The reason that 796 people in the anti-immigration riots of 2024 in the UK were arrested and charged almost immediately after the riots is simply because the state had no role in instigating rioters. Similarly, for the 2013 riots in the UK, within two months, 1,984 were prosecuted and an immediate custodial sentence given to 331.
Such precise figures are rarely released by the government in India, be they for the number of deaths or for convictions. When released, they are ambiguous. For example, as I show in my research, the official death toll in the Gujarat violence (excluding the 59 Hindu passengers who died in the train fire) was 1,044: 790 Muslims and 254 Hindus. But this also excluded the 228 people who had gone missing during the violence. Seven years later the 228 missing were declared dead. The final official death toll was publicized as 1,180 (again excluding the passengers) instead of 1,272 (1,044 + 228), but the government never explained this anomaly.
There is one more crucial reason why convictions are important. Most perpetrators of violence are people known to the victims, usually their own neighbours. This is true for India and many other parts of the world. Courts investigating the murders of 2002 in Gujarat found identification parades to be unnecessary in several cases because the witness knew the victim.
For example, I show in my research that the mean distance travelled by perpetrators of the anti-Sikh attacks was 0.37 km from their homes, a walk of four-five minutes. Similarly, for Ahmedabad in Gujarat, this distance was 0.92 km, a walk of 8-10 minutes.
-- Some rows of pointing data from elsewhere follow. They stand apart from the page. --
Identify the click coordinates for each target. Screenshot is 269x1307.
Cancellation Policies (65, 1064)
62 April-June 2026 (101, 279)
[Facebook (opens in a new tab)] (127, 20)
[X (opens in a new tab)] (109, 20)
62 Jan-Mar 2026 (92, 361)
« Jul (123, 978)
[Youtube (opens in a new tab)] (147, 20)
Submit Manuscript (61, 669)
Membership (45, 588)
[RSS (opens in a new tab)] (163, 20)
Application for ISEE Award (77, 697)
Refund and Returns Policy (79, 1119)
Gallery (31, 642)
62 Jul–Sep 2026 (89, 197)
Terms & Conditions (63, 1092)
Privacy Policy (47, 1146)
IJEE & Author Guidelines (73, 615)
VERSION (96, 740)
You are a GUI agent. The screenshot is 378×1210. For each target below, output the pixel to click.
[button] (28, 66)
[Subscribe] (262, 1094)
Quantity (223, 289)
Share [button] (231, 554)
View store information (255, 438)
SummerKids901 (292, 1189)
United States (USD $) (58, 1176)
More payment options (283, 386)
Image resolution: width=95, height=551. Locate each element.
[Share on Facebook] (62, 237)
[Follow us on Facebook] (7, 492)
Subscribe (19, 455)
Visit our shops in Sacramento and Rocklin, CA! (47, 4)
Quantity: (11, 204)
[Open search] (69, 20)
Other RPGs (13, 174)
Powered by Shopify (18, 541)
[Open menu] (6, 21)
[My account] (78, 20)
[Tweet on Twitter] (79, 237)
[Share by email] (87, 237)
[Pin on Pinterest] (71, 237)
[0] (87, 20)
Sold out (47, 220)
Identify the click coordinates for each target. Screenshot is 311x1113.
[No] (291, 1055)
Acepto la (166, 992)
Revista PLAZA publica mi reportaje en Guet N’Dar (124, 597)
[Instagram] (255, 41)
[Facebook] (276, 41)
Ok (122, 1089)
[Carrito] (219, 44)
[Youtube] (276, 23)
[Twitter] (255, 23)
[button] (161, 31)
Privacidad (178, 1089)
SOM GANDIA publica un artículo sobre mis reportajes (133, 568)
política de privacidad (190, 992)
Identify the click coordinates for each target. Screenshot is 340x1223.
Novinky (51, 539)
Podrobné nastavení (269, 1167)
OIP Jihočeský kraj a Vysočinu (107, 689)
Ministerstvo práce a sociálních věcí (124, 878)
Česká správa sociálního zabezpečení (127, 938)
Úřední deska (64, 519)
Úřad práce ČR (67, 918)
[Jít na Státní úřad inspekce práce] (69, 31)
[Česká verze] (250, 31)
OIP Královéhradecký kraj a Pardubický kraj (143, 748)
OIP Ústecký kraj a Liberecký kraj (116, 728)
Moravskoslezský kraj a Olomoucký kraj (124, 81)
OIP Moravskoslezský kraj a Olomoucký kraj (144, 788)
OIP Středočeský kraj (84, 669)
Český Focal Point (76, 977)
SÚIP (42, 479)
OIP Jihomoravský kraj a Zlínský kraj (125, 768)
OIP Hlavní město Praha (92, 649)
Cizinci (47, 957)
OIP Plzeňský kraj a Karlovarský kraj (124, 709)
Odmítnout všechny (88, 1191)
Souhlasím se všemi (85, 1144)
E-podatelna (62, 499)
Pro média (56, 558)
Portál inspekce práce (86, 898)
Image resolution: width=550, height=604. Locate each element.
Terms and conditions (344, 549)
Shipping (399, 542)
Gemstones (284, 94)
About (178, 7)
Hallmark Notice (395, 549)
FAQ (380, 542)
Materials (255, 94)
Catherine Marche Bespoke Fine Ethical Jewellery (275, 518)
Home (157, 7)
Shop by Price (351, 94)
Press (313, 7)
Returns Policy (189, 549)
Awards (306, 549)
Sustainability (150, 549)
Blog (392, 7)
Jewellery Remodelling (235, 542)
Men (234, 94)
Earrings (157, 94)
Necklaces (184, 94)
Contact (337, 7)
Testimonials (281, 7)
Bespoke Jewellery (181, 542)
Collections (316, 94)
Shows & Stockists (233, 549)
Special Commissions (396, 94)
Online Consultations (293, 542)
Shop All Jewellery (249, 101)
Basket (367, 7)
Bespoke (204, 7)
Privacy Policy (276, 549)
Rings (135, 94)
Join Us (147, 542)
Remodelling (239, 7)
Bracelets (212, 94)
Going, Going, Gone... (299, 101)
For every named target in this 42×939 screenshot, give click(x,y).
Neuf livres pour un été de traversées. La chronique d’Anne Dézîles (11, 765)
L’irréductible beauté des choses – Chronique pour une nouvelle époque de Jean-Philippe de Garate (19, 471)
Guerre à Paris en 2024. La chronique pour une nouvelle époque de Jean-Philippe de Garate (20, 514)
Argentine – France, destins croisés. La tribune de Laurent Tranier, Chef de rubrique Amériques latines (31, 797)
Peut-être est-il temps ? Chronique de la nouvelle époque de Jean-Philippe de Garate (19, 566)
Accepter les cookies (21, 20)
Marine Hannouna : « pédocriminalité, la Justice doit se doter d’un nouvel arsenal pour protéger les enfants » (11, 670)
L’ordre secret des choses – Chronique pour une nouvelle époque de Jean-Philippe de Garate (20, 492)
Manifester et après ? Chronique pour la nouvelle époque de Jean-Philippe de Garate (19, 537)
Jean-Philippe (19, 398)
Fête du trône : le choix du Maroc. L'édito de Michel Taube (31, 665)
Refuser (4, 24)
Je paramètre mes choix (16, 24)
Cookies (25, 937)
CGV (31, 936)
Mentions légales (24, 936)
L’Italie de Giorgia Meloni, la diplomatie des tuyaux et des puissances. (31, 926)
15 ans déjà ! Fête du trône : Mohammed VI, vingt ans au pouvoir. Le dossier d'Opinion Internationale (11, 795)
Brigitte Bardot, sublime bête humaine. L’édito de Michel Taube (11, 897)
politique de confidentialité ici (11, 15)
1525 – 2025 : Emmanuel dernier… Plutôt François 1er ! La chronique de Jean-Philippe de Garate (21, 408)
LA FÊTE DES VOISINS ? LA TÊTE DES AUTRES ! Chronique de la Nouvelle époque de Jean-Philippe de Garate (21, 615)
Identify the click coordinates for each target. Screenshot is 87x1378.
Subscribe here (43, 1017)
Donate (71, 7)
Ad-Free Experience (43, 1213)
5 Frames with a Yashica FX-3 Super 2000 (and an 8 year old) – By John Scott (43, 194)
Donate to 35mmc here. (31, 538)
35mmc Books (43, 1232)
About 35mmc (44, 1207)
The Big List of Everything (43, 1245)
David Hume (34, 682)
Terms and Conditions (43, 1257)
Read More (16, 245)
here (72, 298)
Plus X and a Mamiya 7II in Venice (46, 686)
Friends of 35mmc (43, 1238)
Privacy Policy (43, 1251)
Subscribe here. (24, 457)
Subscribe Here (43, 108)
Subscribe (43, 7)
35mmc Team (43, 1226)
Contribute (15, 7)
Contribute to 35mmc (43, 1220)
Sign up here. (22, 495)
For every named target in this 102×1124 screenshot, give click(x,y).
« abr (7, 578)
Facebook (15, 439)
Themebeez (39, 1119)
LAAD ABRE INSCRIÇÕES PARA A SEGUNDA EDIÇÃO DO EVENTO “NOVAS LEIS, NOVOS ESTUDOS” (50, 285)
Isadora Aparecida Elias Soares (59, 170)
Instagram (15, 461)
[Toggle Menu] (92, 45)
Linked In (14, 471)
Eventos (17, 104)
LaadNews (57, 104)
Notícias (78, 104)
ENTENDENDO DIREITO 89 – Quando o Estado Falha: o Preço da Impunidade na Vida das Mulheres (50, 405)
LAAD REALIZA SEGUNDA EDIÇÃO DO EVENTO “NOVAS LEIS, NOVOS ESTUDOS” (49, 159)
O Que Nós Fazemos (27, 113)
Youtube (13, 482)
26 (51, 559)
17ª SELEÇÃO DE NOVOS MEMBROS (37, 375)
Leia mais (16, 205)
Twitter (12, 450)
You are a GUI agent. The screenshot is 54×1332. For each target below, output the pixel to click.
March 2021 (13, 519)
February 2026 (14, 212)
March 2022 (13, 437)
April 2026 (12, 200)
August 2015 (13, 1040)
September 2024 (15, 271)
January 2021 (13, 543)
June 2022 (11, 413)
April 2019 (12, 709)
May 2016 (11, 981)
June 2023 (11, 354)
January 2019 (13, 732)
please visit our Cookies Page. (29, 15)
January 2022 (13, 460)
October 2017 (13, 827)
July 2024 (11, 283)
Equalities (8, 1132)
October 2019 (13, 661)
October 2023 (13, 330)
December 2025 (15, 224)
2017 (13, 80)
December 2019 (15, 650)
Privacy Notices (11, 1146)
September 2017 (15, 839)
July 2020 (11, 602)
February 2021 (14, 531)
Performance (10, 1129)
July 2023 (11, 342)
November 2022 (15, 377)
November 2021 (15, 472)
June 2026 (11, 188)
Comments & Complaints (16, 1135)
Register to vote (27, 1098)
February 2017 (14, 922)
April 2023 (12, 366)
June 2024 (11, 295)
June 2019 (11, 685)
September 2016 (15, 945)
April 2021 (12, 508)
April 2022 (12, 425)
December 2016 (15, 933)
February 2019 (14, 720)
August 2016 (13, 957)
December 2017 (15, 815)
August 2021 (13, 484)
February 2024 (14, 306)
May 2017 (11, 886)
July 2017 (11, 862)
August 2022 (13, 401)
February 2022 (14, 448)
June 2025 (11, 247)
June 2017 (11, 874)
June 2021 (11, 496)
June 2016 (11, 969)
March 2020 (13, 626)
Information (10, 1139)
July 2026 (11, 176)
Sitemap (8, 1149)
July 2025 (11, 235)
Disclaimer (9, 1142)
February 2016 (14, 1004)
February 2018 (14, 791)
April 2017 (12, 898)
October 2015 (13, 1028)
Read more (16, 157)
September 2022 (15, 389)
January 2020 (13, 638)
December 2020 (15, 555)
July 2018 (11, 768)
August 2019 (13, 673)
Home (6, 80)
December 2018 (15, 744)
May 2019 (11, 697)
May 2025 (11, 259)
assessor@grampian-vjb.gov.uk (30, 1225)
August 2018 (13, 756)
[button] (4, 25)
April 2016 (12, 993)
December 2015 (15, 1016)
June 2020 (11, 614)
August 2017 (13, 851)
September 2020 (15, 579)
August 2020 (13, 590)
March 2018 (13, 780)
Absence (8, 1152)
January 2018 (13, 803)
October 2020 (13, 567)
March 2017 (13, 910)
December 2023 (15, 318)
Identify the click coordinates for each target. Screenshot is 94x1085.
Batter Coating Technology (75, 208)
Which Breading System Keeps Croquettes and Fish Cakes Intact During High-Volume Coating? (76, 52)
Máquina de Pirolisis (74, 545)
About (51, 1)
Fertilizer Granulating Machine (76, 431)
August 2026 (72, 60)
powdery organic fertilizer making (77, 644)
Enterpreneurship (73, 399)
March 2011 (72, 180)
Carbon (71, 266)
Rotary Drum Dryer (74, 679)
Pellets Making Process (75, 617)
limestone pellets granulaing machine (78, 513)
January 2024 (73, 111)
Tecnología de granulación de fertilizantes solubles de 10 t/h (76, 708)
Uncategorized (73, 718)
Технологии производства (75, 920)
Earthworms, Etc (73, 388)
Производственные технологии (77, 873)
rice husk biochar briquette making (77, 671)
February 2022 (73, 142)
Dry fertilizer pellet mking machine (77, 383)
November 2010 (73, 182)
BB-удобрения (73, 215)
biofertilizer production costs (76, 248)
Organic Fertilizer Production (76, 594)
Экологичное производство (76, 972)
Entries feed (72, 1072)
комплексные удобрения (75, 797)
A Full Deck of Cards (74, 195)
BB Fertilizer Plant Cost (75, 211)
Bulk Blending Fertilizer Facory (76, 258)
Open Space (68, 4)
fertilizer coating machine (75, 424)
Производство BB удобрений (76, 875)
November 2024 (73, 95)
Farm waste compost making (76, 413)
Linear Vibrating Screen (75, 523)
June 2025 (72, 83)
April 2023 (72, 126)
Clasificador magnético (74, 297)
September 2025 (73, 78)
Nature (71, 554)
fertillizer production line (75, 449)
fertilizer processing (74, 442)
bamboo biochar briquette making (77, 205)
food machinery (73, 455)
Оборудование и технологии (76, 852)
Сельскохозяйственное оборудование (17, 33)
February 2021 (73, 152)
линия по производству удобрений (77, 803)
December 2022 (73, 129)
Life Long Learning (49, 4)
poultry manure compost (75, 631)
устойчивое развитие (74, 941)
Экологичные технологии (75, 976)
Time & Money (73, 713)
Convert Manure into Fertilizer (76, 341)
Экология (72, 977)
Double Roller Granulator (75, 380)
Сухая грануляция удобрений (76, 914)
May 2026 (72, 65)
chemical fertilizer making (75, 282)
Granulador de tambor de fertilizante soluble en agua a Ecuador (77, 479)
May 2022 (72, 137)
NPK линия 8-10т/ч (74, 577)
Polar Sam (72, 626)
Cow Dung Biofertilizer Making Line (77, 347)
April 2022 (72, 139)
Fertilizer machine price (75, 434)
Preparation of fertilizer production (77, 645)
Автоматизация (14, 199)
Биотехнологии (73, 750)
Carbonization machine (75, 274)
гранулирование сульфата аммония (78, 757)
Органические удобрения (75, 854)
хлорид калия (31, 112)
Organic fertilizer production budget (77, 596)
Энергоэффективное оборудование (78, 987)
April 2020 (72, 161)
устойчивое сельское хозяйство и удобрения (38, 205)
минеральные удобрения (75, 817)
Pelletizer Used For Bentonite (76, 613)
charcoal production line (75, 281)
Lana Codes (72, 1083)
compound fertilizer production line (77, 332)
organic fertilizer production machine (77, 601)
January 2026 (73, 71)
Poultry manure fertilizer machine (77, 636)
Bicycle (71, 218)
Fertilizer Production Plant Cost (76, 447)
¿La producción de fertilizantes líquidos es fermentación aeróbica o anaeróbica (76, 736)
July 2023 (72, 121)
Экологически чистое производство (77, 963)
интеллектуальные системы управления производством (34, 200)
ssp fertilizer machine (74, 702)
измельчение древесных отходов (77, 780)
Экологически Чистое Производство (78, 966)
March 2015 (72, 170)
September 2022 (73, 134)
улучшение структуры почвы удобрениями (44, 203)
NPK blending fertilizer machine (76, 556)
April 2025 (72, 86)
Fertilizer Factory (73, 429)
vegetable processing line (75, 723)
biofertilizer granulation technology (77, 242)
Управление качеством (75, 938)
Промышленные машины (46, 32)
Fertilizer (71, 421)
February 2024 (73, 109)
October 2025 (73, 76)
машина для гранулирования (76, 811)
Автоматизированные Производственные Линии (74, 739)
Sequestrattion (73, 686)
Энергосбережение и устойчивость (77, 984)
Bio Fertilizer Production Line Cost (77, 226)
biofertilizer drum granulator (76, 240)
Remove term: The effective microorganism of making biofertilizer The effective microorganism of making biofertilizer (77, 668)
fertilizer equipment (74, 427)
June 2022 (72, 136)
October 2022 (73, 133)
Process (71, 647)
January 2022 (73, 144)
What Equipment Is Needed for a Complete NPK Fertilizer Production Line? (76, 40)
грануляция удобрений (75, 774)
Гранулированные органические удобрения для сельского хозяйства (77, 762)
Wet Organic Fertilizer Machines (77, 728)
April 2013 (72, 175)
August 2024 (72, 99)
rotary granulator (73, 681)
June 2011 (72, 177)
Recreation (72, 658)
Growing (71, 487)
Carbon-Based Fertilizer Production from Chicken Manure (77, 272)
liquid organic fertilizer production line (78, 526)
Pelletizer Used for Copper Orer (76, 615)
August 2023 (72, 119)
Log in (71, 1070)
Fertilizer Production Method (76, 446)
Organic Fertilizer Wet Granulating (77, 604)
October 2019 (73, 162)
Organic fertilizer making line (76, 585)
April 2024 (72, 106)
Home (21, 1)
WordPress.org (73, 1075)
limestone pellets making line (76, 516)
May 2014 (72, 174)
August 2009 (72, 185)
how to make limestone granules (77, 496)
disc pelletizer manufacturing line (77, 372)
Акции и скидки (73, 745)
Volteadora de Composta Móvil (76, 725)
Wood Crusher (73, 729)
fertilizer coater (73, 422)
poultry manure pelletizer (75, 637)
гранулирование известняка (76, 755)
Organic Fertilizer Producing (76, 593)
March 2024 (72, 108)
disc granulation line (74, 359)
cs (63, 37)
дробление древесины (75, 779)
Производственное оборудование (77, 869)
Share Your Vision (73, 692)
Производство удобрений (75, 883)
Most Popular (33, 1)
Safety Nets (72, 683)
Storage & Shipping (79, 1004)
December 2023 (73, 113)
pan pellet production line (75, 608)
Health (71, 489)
In state-orchestrated violence, the involvement of insiders makes strategic sense as they play a key role in identifying victims and navigating escape routes for attackers. Since convictions are few or protracted, the state finds no obligation to relocate victims who are usually the poor and have little means to relocate on their own.
For years, many are forced to live alongside the very neighbours who attacked their family and looted their property, with no legal or social recognition of their guilt. Once victims are compelled to share everyday spaces with their own perpetrators, they are also compelled to forge superficial relationships with them after the cessation of violence. Such survival mechanisms may not last very long for they hold serious implications for the recurrence of violence.
Talk is cheap. Apologies are necessary but rarely sufficient in helping repair the trauma of victims of mass violence and to prevent recurrent violence. But when the state itself is complicit in rioting, who will bell the cat?
Raheel Dhattiwala is a sociologist. She is the author of Keeping the Peace: Spatial Differences in Hindu-Muslim Violence in Gujarat in 2002 (Cambridge University Press, 2019).